As a company project, Grumman was well aware of the limitations of the F-111B, but their approach to the VFAX was the Grumman 303 design. It essentially transplanted the engines and AWG-9/AIM-54 Phoenix weapons system of the F-111B into an agile airframe with the same tried and proved components of the A-6 Intruder, such as the landing gear and primary attitude reference. It would have to be capable of defeating the Soviet MiG-17 'Fresco' and MiG-19 'Farmer' fighters encountered by Navy pilots after 1965 over Vietnam. After 1967, it would also have to defeat the next generation Soviet fighters as well. By 1966, the Navy had been persuaded that a single VFAX could meet the specification if it were large enough to carry the AWG-9/Phoenix weapons system. The VFAX was quickly dropped in favor of a hastily rewritten VFX specification which was largely built around the 303. The VFX, it was thought, was a better and cheaper alternative to a fleet of F-111B FADF (fleet air defence) dedicated interceptors and lighter fighter bombers. Needless to say, this greatly accelerated the need to cancel the now superfluous F-111B.

When the final classifications of the VAFX/VFX was released it was composed of the following, with Air Superiority (Visual maneuvering close combat) as the first priority, ahead of FADF.

1. Air superiority
2. Fleet Air Defence FADF
3. Attack Escort
4. Air to Ground Attack
5. Long loiter time
6. Range
7. Approach speed to the carrier

== Maneuverability ==
In order to avoid being forced to accept the F-X specification then being developed by the USAF, the Navy insisted on an airplane uncompromised by the air superiority requirements. This was actually a code phrase which meant retaining the primary FADF capability of the relatively heavy Phoenix missile. If the F-14 was created to shoot down bombers, and it was not optimized for maneuvering air combat as the primary design goal, it has even been suggested that the F-14's extraordinary maneuverability is due to the accident of a low approach speed requirement.

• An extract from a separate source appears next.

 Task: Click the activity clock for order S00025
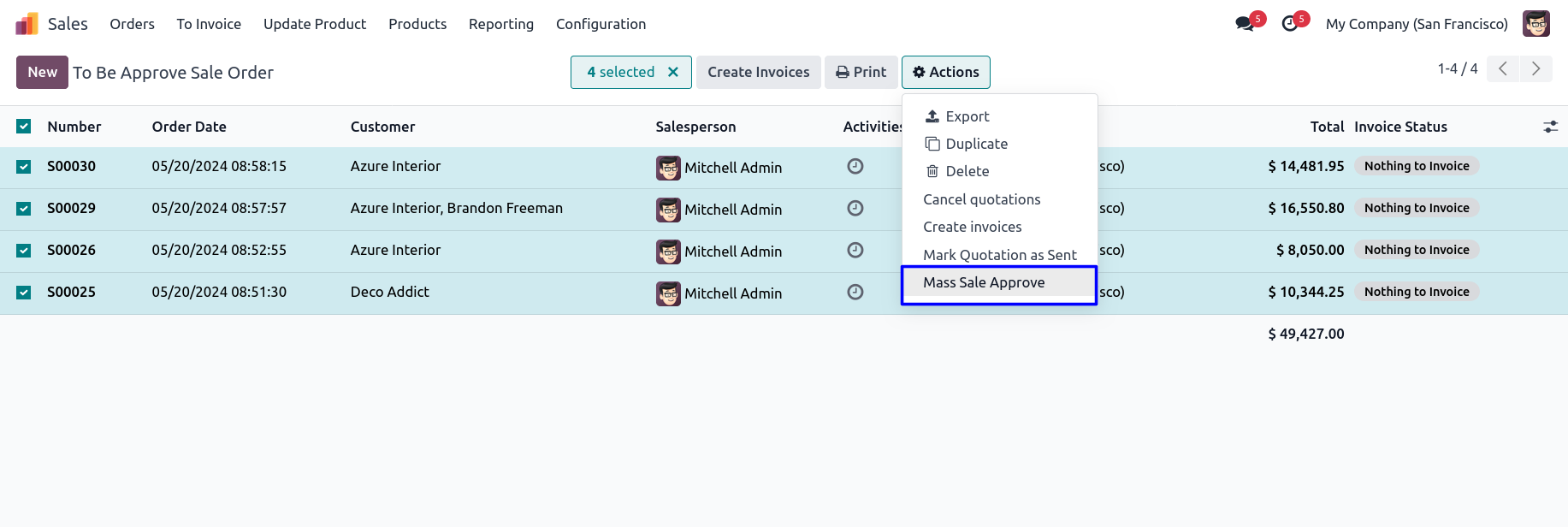855,293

However, the Grumman design was able to create a design in which the FDAF and AS requirements did not significantly compromise each other. The F-14 would use a wing sweep program to optimize lift and drag at all combat speeds, twin tails for stability, greatly reduced weight through extensive use of titanium to achieve a better thrust to weight ratio than the F-4, a pancake fuselage for increased lift, a raised tandem cockpit for reduced drag and increased visibility, a gun for close-in fighting, and widely spaced engines for weapons carriage and survivability. Though as the first of a new generation of air superiority fighters, it would be criticized for not possessing the desired 1:1 combat thrust to weight ratio as was intended in the proposed upgraded F-14B and F-14C, it would prove to be competitive in training against a variety of competitors throughout its service life, especially at low speeds with a fully forward wing at full afterburner.

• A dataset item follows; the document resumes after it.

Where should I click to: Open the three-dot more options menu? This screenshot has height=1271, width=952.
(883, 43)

When accepted by the Navy after a competition, the VFAX and VFX would become the F-14 Tomcat, the first dedicated US Navy air superiority design since the F-8 Crusader. The F-14 would be tasked as the Navy's only primary air superiority fighter as well as FADF interceptor throughout its service life. Doctrine would strip the F-14 of any ground attack role until very late in its career, with the retirement of the A-6 Intruder and Air Force deployment of the similar F-15E Strike Eagle.

== Revival ==
VFAX was revived in the 1970s when it was realized that although the F-14 was smaller than the F-111B, it was still a very large plane. The F-14 was deemed too expensive to replace all of the attack fighters and USMC F-4 Phantom IIs, which had passed on the Tomcat's cost and initial lack of ground attack capability (which the fighter wouldn't get until the 1990s). The VFAX would later be folded into the USAF LWF lightweight fighter competition. The Navy would choose the loser of the USAF competition, the YF-17. It was the product of a long evolution of the Northrop Cobra project, which was a radical redesign that used the wings and nose of the tiny F-5 Freedom Fighter as a design starting point. Attracted by the safety and growth potential of two engines, it was developed into the F/A-18 Hornet as the low end of a high low mix. Like the F-4 Phantom II, it would have conformal carriage for the radar guided AIM-7 Sparrow (and later AMRAAM) missiles. In the 1990s, the original Cobra design would be stretched yet again into the heavier Super Hornet. The F/A-18E/F would be deemed by 2006 to have enough capability to replace its senior stablemate, the VFX F-14 Tomcat in the primary air superiority role, along with most other jet combat, EW and tanker support types.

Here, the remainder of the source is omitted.